__What is being asked__
Format the rows below as a JSON list of strings, with each line as its own string and blank lines omitted.

__Data section__
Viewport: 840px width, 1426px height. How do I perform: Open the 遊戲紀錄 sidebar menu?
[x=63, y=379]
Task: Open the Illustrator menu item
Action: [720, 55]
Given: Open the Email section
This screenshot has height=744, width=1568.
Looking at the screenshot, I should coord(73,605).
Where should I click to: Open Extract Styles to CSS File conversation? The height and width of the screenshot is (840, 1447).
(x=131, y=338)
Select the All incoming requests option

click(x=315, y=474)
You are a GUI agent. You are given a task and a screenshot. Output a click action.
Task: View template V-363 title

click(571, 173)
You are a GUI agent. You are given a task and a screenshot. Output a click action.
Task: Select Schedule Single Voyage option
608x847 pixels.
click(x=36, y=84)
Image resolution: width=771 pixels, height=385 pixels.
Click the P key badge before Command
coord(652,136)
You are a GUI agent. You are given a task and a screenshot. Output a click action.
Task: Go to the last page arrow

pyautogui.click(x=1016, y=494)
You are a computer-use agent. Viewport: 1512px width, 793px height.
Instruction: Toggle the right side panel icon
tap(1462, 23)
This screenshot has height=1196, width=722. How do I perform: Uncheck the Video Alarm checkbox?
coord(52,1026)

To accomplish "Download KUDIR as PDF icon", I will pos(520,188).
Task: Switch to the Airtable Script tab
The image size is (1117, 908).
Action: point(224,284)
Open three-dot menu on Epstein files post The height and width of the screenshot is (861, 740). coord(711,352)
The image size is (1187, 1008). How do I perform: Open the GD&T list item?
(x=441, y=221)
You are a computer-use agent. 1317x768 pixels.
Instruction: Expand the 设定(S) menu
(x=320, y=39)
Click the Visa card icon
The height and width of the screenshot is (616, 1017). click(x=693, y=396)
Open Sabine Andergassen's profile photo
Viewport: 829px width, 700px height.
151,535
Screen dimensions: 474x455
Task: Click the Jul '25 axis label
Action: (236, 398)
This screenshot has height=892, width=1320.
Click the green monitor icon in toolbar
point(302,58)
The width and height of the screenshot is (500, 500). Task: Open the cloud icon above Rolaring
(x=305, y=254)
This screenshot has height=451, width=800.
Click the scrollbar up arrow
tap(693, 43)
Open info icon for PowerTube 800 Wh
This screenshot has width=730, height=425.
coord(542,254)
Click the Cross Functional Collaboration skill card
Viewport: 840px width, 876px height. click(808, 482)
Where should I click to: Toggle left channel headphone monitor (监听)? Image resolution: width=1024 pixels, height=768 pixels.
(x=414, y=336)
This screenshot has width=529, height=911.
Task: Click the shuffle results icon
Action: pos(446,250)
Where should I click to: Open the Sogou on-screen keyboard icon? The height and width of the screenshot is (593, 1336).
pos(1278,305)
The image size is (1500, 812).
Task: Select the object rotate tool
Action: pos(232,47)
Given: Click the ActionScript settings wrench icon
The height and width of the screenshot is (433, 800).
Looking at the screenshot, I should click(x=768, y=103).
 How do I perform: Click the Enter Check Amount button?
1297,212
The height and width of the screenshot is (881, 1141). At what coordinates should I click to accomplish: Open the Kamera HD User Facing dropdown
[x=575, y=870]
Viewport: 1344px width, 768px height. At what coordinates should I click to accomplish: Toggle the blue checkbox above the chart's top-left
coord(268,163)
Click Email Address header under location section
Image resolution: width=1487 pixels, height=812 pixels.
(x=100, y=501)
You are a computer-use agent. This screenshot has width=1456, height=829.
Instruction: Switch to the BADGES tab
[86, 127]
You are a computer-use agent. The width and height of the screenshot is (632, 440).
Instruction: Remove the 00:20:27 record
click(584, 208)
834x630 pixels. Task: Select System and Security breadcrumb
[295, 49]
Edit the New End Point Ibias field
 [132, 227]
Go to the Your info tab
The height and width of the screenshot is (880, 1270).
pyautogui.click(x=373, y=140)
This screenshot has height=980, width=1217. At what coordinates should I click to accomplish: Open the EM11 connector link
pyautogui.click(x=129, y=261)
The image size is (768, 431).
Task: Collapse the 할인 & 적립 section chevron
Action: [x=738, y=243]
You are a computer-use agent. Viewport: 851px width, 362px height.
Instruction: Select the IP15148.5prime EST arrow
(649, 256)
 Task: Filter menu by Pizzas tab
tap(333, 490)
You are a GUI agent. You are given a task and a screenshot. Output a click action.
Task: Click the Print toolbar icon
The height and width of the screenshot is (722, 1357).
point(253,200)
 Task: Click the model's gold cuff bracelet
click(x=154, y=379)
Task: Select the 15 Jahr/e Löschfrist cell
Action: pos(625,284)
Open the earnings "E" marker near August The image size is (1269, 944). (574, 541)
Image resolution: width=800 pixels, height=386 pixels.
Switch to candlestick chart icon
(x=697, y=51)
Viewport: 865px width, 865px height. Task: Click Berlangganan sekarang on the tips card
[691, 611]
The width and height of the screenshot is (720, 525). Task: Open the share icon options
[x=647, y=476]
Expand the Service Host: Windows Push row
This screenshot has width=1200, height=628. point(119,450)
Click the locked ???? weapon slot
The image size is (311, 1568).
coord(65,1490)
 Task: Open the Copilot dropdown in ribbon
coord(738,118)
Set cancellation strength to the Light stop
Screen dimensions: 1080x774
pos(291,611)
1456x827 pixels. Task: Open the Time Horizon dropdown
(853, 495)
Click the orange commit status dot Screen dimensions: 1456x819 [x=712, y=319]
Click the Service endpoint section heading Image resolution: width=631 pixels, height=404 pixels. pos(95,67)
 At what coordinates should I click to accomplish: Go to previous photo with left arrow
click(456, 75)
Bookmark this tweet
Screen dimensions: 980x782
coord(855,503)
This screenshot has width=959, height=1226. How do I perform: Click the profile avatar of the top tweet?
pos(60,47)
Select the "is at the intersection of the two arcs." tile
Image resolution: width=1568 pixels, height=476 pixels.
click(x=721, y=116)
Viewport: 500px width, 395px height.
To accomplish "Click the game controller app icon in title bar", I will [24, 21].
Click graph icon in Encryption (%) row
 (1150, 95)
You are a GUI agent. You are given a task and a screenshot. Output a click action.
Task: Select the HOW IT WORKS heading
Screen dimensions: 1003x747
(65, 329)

__Answer for this exercise__
[
  "Viewport: 840px width, 1426px height. How do I perform: Open the 遊戲紀錄 sidebar menu?",
  "[x=63, y=379]",
  "Task: Open the Illustrator menu item",
  "Action: [720, 55]",
  "Given: Open the Email section",
  "This screenshot has height=744, width=1568.",
  "Looking at the screenshot, I should coord(73,605).",
  "Where should I click to: Open Extract Styles to CSS File conversation? The height and width of the screenshot is (840, 1447).",
  "(x=131, y=338)",
  "Select the All incoming requests option",
  "click(x=315, y=474)",
  "You are a GUI agent. You are given a task and a screenshot. Output a click action.",
  "Task: View template V-363 title",
  "click(571, 173)",
  "You are a GUI agent. You are given a task and a screenshot. Output a click action.",
  "Task: Select Schedule Single Voyage option",
  "608x847 pixels.",
  "click(x=36, y=84)",
  "Image resolution: width=771 pixels, height=385 pixels.",
  "Click the P key badge before Command",
  "coord(652,136)",
  "You are a GUI agent. You are given a task and a screenshot. Output a click action.",
  "Task: Go to the last page arrow",
  "pyautogui.click(x=1016, y=494)",
  "You are a computer-use agent. Viewport: 1512px width, 793px height.",
  "Instruction: Toggle the right side panel icon",
  "tap(1462, 23)",
  "This screenshot has height=1196, width=722. How do I perform: Uncheck the Video Alarm checkbox?",
  "coord(52,1026)",
  "To accomplish \"Download KUDIR as PDF icon\", I will pos(520,188).",
  "Task: Switch to the Airtable Script tab",
  "The image size is (1117, 908).",
  "Action: point(224,284)",
  "Open three-dot menu on Epstein files post The height and width of the screenshot is (861, 740). coord(711,352)",
  "The image size is (1187, 1008). How do I perform: Open the GD&T list item?",
  "(x=441, y=221)",
  "You are a computer-use agent. 1317x768 pixels.",
  "Instruction: Expand the 设定(S) menu",
  "(x=320, y=39)",
  "Click the Visa card icon",
  "The height and width of the screenshot is (616, 1017). click(x=693, y=396)",
  "Open Sabine Andergassen's profile photo",
  "Viewport: 829px width, 700px height.",
  "151,535",
  "Screen dimensions: 474x455",
  "Task: Click the Jul '25 axis label",
  "Action: (236, 398)",
  "This screenshot has height=892, width=1320.",
  "Click the green monitor icon in toolbar",
  "point(302,58)",
  "The width and height of the screenshot is (500, 500). Task: Open the cloud icon above Rolaring",
  "(x=305, y=254)",
  "This screenshot has height=451, width=800.",
  "Click the scrollbar up arrow",
  "tap(693, 43)",
  "Open info icon for PowerTube 800 Wh",
  "This screenshot has width=730, height=425.",
  "coord(542,254)",
  "Click the Cross Functional Collaboration skill card",
  "Viewport: 840px width, 876px height. click(808, 482)",
  "Where should I click to: Toggle left channel headphone monitor (监听)? Image resolution: width=1024 pixels, height=768 pixels.",
  "(x=414, y=336)",
  "This screenshot has width=529, height=911.",
  "Task: Click the shuffle results icon",
  "Action: pos(446,250)",
  "Where should I click to: Open the Sogou on-screen keyboard icon? The height and width of the screenshot is (593, 1336).",
  "pos(1278,305)",
  "The image size is (1500, 812).",
  "Task: Select the object rotate tool",
  "Action: pos(232,47)",
  "Given: Click the ActionScript settings wrench icon",
  "The height and width of the screenshot is (433, 800).",
  "Looking at the screenshot, I should click(x=768, y=103).",
  " How do I perform: Click the Enter Check Amount button?",
  "1297,212",
  "The height and width of the screenshot is (881, 1141). At what coordinates should I click to accomplish: Open the Kamera HD User Facing dropdown",
  "[x=575, y=870]",
  "Viewport: 1344px width, 768px height. At what coordinates should I click to accomplish: Toggle the blue checkbox above the chart's top-left",
  "coord(268,163)",
  "Click Email Address header under location section",
  "Image resolution: width=1487 pixels, height=812 pixels.",
  "(x=100, y=501)",
  "You are a computer-use agent. This screenshot has width=1456, height=829.",
  "Instruction: Switch to the BADGES tab",
  "[86, 127]",
  "You are a computer-use agent. The width and height of the screenshot is (632, 440).",
  "Instruction: Remove the 00:20:27 record",
  "click(584, 208)",
  "834x630 pixels. Task: Select System and Security breadcrumb",
  "[295, 49]",
  "Edit the New End Point Ibias field",
  " [132, 227]",
  "Go to the Your info tab",
  "The height and width of the screenshot is (880, 1270).",
  "pyautogui.click(x=373, y=140)",
  "This screenshot has height=980, width=1217. At what coordinates should I click to accomplish: Open the EM11 connector link",
  "pyautogui.click(x=129, y=261)",
  "The image size is (768, 431).",
  "Task: Collapse the 할인 & 적립 section chevron",
  "Action: [x=738, y=243]",
  "You are a computer-use agent. Viewport: 851px width, 362px height.",
  "Instruction: Select the IP15148.5prime EST arrow",
  "(649, 256)",
  " Task: Filter menu by Pizzas tab",
  "tap(333, 490)",
  "You are a GUI agent. You are given a task and a screenshot. Output a click action.",
  "Task: Click the Print toolbar icon",
  "The height and width of the screenshot is (722, 1357).",
  "point(253,200)",
  " Task: Click the model's gold cuff bracelet",
  "click(x=154, y=379)",
  "Task: Select the 15 Jahr/e Löschfrist cell",
  "Action: pos(625,284)",
  "Open the earnings \"E\" marker near August The image size is (1269, 944). (574, 541)",
  "Image resolution: width=800 pixels, height=386 pixels.",
  "Switch to candlestick chart icon",
  "(x=697, y=51)",
  "Viewport: 865px width, 865px height. Task: Click Berlangganan sekarang on the tips card",
  "[691, 611]",
  "The width and height of the screenshot is (720, 525). Task: Open the share icon options",
  "[x=647, y=476]",
  "Expand the Service Host: Windows Push row",
  "This screenshot has width=1200, height=628. point(119,450)",
  "Click the locked ???? weapon slot",
  "The image size is (311, 1568).",
  "coord(65,1490)",
  " Task: Open the Copilot dropdown in ribbon",
  "coord(738,118)",
  "Set cancellation strength to the Light stop",
  "Screen dimensions: 1080x774",
  "pos(291,611)",
  "1456x827 pixels. Task: Open the Time Horizon dropdown",
  "(853, 495)",
  "Click the orange commit status dot Screen dimensions: 1456x819 [x=712, y=319]",
  "Click the Service endpoint section heading Image resolution: width=631 pixels, height=404 pixels. pos(95,67)",
  " At what coordinates should I click to accomplish: Go to previous photo with left arrow",
  "click(456, 75)",
  "Bookmark this tweet",
  "Screen dimensions: 980x782",
  "coord(855,503)",
  "This screenshot has width=959, height=1226. How do I perform: Click the profile avatar of the top tweet?",
  "pos(60,47)",
  "Select the \"is at the intersection of the two arcs.\" tile",
  "Image resolution: width=1568 pixels, height=476 pixels.",
  "click(x=721, y=116)",
  "Viewport: 500px width, 395px height.",
  "To accomplish \"Click the game controller app icon in title bar\", I will [24, 21].",
  "Click graph icon in Encryption (%) row",
  " (1150, 95)",
  "You are a GUI agent. You are given a task and a screenshot. Output a click action.",
  "Task: Select the HOW IT WORKS heading",
  "Screen dimensions: 1003x747",
  "(65, 329)"
]